So the people shouted, and the trumpets were blown. As soon as the people heard the sound of the trumpet, the people shouted a great shout, and the wall fell down flat, so that the people went up into the city, every man straight before him, and they captured the city. Then they devoted all in the city to destruction, both men and women, young and old, oxen, sheep, and donkeys, with the edge of the sword. -Joshua 6:20-21
How could God DO such a thing?
After all, doesn’t God love each and every person he created? After all, isn’t God in the business of mercy, rather than punishment?
Maybe the God of the Tanach just isn’t the same as the God of the New Testament, right? Would you look Jesus in the eye while he was cleansing the Temple and say, “you’re being hateful today?” Didn’t Jesus call the Pharisees children of the devil, and whited graves? Isn’t the God of the New Testament also the God who called down judgment on Jerusalem in 70AD, using the Roman Army to tear it down stone by stone? No, the modern penchant of seeing the God of the Tanach as some earlier, angrier, God, just won’t work.
Then what are we to do with a God who devotes entire cities to destruction? Down to the last lamb, the last infant, the last dog, the last cat? There are two incidents in this narrative that can explain, if we just take the time to read them.
First, there is Rahab. We often treat the story of Rahab as if it stands alone, as if it doesn’t relate to this destruction of Jericho at all. But clearly Rahab’s family is the one Canaanite family who made it out of Jericho alive.
Second, there is Achan. Again, there is no way to detach the story of Achan from the story of Jericho itself, even though we often associate it with the first battle at Ai. Jericho is where Achan took some of the devoted goods. God explicitly ties the fate of Achan to the fate of Jericho in Joshua 7:12.

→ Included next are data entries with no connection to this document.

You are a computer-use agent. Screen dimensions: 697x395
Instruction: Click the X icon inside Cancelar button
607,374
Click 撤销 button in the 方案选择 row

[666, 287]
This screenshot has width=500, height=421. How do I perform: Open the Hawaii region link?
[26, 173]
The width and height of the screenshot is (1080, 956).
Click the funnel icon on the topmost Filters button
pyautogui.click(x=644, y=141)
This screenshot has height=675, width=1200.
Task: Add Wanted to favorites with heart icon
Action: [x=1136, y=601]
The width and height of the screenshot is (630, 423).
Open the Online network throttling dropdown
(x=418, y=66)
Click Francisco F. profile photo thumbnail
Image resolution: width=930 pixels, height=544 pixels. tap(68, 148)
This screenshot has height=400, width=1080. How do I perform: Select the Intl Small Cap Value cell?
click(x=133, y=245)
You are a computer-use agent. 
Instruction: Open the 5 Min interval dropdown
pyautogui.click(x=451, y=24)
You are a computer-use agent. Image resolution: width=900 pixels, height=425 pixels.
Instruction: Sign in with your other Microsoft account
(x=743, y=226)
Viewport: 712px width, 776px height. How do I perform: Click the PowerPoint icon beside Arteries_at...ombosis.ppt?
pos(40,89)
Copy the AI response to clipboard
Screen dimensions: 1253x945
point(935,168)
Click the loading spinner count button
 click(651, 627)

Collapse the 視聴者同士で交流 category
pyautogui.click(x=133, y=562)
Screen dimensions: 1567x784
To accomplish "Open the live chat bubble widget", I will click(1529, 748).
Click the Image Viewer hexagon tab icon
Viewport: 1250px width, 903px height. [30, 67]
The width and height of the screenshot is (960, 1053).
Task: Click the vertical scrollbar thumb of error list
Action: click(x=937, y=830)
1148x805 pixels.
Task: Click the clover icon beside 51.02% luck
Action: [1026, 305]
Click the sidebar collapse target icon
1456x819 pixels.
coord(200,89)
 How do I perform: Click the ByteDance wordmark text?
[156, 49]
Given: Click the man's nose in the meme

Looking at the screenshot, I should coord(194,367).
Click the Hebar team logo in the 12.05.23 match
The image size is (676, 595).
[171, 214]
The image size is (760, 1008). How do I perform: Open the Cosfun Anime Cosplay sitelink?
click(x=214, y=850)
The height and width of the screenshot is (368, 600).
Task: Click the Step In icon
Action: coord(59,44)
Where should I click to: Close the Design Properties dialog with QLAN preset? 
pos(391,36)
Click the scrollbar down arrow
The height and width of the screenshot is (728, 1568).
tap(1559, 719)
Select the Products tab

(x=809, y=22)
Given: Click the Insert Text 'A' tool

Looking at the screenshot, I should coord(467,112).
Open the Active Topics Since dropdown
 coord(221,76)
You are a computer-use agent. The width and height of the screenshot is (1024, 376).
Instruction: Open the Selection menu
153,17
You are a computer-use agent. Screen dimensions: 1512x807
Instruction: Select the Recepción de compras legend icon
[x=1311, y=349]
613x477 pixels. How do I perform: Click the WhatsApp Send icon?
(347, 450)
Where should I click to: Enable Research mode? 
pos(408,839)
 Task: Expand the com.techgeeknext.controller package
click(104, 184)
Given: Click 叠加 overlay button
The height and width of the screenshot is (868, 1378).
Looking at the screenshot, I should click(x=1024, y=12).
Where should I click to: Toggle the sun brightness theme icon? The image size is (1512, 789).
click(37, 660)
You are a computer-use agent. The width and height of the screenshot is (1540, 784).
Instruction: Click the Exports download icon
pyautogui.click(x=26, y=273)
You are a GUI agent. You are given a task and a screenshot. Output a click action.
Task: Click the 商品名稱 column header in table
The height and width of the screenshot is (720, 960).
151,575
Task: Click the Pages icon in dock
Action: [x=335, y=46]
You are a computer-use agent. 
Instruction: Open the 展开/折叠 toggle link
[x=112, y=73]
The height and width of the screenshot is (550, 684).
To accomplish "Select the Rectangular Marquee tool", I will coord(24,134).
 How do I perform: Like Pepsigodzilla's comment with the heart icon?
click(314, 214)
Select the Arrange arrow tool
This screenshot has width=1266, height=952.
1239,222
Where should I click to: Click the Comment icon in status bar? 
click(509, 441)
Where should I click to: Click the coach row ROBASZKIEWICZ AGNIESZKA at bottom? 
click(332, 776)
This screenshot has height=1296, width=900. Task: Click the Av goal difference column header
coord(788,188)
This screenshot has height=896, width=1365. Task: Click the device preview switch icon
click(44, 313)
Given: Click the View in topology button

Therefore the people of Israel cannot stand before their enemies. They turn their backs before their enemies, because they have become devoted for destruction…
As Achan is identified with the Canaanites through his taking of devoted things from Jericho, he, himself is devoted to destruction. As Rahab identifies through faith with Israel, and the God of Israel, she becomes a part of Israel, and hence removes herself, and her family, from being devoted to destruction.
You see, the entire narrative of Jericho, and a few of the other Canaanite cities being devoted to destruction, turns on faith. Where you place your faith is what you identify with. Rahab placed her faith in Yahweh, and became a part of Israel.
Achan, on the other hand, looked at the future with uncertainty. He placed his faith in the things of this world, and was devoted to destruction with the things of this world.
Before we accuse God of not doing right, of committing genocide, or some other atrocity, we need to remember that God was merciful in providing a way, through faith, that all the people of Jericho could have been saved. If they would have repented, they would have been saved, like Rahab. Because they would not, they were destroyed, like Achan.
God has, in fact, devoted this entire world to destruction. Where is your faith?